- Exercise passage
== Segment start ==

I'm sticking with Android for now since it offends me the least and I'll never, ever, ever use iOS (ever) since Apple is such an asshole to their customers and developers that I hate them with a passion. As a matter of fact, I hope Apple spends and loses all of their money on their car project. (Fingers crossed!)

Give me a phone where I have complete control please and stop trying to "protect" me. Until that time comes, I'll continue using only the most basic features of my so-called "smart" phone.

2 comments

Less competition in the mobile space is not a good thing.
Funny story: I tried to install Microsoft's Exchange client for Android, and before it let me connect my account, it warned me that my organization would take control of my phone's security policy. The iOS version doesn't do that.
On iOS typically your organization does take control of your phone's security policy to connect to Exchange. I would personally prefer not to have 6 number passcode.
The 6 number passcode is a new feature of iOS 9, regardless of whether you connect it to an organization or not.
You can use app called Nine for Exchange, which locks the app only, not the whole device.
TouchDown also does this, but it's by Symantec and it's expensive as heck ($29.99). But it works well, and the container it stores your data in is encrypted and follows Exchange policy.

== Segment end ==

- Stored data
== Segment start ==

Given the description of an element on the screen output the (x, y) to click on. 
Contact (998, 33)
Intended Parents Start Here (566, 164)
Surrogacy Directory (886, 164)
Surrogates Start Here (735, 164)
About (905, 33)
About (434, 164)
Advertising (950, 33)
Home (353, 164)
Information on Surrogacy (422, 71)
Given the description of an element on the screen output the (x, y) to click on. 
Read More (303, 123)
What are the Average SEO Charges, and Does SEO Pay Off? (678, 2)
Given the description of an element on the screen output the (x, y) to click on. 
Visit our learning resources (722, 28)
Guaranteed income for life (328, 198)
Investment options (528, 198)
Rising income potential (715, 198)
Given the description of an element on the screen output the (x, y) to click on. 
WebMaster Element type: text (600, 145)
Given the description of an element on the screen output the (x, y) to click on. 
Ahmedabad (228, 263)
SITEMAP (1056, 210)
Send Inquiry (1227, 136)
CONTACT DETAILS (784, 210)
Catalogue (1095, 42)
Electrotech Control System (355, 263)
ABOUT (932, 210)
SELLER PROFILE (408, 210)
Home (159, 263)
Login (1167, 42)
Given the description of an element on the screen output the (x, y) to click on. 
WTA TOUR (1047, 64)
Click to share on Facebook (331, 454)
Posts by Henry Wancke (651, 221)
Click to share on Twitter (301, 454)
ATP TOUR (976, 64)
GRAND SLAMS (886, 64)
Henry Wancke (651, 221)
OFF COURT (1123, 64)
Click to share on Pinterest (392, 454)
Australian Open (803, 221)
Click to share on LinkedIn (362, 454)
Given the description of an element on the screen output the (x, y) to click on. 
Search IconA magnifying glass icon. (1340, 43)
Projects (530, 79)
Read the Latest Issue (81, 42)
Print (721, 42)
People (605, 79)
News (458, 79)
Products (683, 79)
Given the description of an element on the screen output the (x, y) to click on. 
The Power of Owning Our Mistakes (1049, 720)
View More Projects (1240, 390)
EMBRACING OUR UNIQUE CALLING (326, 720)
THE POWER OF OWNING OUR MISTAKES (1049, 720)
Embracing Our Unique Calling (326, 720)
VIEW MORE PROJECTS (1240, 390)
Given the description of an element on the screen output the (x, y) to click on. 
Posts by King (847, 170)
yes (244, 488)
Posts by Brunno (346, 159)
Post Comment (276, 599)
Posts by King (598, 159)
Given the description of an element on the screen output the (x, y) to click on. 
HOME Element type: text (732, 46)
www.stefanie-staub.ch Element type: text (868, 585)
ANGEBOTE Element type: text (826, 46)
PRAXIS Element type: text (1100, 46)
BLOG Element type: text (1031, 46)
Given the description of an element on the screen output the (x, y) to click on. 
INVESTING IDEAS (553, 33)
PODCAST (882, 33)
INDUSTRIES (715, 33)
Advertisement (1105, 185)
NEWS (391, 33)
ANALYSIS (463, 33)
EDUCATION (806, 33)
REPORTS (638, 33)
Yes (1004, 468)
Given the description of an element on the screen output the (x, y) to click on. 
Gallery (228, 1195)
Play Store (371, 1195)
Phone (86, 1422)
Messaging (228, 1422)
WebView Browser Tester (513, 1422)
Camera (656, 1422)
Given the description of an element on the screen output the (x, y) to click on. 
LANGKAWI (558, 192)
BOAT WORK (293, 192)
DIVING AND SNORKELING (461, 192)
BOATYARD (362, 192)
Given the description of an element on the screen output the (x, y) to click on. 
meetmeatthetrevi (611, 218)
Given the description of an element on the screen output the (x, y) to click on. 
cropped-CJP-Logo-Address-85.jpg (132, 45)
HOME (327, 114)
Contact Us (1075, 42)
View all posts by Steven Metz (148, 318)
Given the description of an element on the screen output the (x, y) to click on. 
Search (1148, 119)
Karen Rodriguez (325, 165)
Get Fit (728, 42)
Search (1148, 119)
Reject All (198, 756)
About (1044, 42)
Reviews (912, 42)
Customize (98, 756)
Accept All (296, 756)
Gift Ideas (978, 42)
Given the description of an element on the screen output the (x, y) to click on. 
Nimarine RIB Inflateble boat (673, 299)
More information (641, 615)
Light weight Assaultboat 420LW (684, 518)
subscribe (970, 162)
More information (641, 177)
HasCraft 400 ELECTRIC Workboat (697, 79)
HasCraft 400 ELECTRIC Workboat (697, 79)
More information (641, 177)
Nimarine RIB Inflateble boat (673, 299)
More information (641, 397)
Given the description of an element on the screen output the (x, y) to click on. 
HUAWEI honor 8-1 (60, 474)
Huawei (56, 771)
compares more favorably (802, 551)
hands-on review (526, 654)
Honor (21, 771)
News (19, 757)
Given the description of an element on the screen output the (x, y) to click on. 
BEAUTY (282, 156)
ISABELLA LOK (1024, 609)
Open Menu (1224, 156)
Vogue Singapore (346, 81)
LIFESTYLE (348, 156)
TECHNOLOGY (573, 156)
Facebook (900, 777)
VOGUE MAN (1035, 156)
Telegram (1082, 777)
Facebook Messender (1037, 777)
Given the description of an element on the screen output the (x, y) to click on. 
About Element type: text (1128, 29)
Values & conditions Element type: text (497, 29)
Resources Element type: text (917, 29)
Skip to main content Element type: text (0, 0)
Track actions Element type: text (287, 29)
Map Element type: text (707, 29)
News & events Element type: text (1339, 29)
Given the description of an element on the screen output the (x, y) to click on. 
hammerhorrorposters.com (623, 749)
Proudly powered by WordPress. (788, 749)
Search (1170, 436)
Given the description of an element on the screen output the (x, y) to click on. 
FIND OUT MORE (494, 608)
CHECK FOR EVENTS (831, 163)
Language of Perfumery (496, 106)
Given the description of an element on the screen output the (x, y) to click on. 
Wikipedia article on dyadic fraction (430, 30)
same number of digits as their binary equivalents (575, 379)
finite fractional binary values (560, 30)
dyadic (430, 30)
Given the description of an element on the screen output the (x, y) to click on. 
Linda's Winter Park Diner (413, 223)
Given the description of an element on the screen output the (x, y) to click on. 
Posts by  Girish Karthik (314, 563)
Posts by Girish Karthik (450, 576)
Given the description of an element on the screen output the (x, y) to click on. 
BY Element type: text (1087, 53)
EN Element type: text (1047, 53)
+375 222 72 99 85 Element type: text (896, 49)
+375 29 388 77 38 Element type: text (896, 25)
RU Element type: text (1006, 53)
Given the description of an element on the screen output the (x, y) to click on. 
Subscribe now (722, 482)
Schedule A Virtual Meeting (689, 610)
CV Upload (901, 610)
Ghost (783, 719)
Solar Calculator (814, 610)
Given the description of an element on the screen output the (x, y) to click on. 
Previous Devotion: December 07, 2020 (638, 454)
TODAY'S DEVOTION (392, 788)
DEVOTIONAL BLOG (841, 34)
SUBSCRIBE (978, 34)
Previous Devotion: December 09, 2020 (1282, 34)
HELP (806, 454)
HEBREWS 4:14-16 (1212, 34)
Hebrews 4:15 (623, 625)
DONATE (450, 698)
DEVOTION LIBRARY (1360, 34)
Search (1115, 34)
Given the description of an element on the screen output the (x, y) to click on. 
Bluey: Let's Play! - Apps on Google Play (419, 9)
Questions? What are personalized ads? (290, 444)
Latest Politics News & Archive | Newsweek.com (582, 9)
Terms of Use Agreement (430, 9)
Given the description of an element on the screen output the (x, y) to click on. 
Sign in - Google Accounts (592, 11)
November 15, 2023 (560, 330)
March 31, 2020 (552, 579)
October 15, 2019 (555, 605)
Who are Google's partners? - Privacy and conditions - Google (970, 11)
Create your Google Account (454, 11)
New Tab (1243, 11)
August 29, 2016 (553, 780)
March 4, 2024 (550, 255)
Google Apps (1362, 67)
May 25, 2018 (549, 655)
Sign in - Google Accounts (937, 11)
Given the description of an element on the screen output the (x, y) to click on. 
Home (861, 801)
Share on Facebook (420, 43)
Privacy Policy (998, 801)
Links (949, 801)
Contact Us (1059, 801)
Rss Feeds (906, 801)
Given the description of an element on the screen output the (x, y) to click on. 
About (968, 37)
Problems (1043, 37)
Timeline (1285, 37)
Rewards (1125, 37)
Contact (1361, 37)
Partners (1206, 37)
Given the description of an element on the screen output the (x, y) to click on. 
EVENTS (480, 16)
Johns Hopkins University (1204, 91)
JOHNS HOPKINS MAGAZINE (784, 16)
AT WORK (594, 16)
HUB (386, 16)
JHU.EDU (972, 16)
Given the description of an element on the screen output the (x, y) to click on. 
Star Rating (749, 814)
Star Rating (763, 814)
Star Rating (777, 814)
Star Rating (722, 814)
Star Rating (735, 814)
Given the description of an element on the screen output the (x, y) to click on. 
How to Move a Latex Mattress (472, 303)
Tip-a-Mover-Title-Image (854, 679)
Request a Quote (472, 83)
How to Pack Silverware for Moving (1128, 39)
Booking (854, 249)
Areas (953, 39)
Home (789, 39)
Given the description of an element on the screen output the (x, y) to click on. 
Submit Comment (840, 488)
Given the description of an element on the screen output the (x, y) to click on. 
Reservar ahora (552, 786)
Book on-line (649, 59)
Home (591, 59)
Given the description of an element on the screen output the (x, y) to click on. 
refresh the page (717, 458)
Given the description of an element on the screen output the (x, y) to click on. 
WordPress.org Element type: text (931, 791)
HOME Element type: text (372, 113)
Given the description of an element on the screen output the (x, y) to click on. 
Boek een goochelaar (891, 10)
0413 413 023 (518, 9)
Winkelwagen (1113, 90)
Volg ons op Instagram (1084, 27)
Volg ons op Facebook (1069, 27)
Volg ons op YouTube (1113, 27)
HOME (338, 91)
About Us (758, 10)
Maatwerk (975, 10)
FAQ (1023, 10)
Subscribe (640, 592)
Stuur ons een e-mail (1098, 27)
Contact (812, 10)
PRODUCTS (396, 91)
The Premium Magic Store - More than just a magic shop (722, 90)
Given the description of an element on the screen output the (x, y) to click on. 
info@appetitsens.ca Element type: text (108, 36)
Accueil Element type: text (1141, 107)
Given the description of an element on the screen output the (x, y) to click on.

== Segment end ==

- Directions
Continue the comment thread about smartphone control and Exchange apps on Android and iOS, picking up after its last comment.

- Output of the exercise
I need to look at Nine though, the big downside of TouchDown is it only lets you have one Exchange account on it per phone, and I have two different domains I need to connect to.

Ah, TouchDown is quite older yeah. Nine offers multiple accounts, costs 9.99$ now and is updated regularly with new features. For the cherry on top it also looks great.
Eh, I'd rather have TouchDown's UI than anything 'Material'. But I might use it for a second account, I need to look into it more.
It does the same on iOS, except silently. If you were already complying with the Exchange rules (i.e. PIN or password, as required by your sysadmin), you might not notice anything.

If you want a license to implement ActiveSync, enforcing Exchange policies is a mandatory part. Some licensees sidestep that by giving you option of enforcing Exchange policies at the app level, instead of device level, but they have to enforce it nonetheless.